• Document excerpt:
* * * * * * * * *

Mr. Kelly: A government faced with making hard and fast decisions, such as those times reflected, looks at a large department such as Transport Canada. We had airports, harbours, ports and things we do not have anything to do with any more.

Senator Smith: What about the lighthouse keepers?

Mr. Kelly: They would be included in that group. You are causing me to reflect on the moment, so to speak. We were an easy target, in that Transport Canada had in excess of approximately 33,000 employees in those days. It was only natural that it would ``go under the knife,'' as it were. The predilection was that Transport Canada would be a regulatory agency for air, marine and surface and that all the remnants of operational entities would be hived or moved out, et cetera. So it was and so it is.

Senator Smith: My last question: Let us say that the current mandate did not change and that the status quo remained indefinitely. Do you think the name ``Coast Guard'' is misleading, in that the word ``guard'' implies a function that would equate that of our U.S. counterparts? Does it imply that there is a paramilitary or policing function that really does not exist? You identified some other names, and I wrote a few others. I rather like ``marine patrol,'' because it is a play on words. I also like ``coastal protection'' and ``coastal patrol.'' Is the name ``Coast Guard'' a bit misleading? Should that name be revisited? Is it hardly worth the effort?

Mr. Kelly: The name may be a bit misleading, but please bear in mind that even without a policing capability the Coast Guard does perform guard-like responsibilities and does provide safety services. It is within the network of security, in the broad sense, that I have been talking about it this evening.

* * * * * * * * *

• Raw data:
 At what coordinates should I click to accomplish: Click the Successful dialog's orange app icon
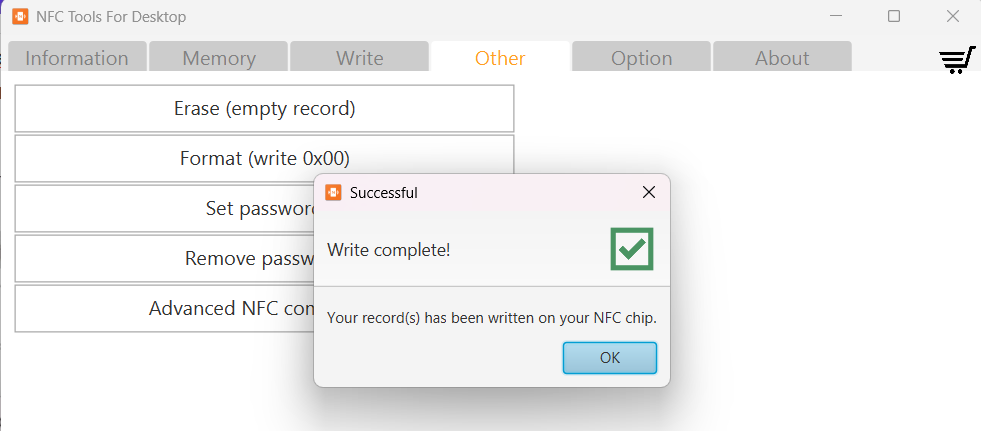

* * * * * * * * *

Please translate this sentence from the Coast Guard transcript into French: "We had airports, harbours, ports and things we do not have anything to do with any more."

• Right answer:
Nous avions des aéroports, des havres, des ports et des choses dont nous ne nous occupons plus du tout.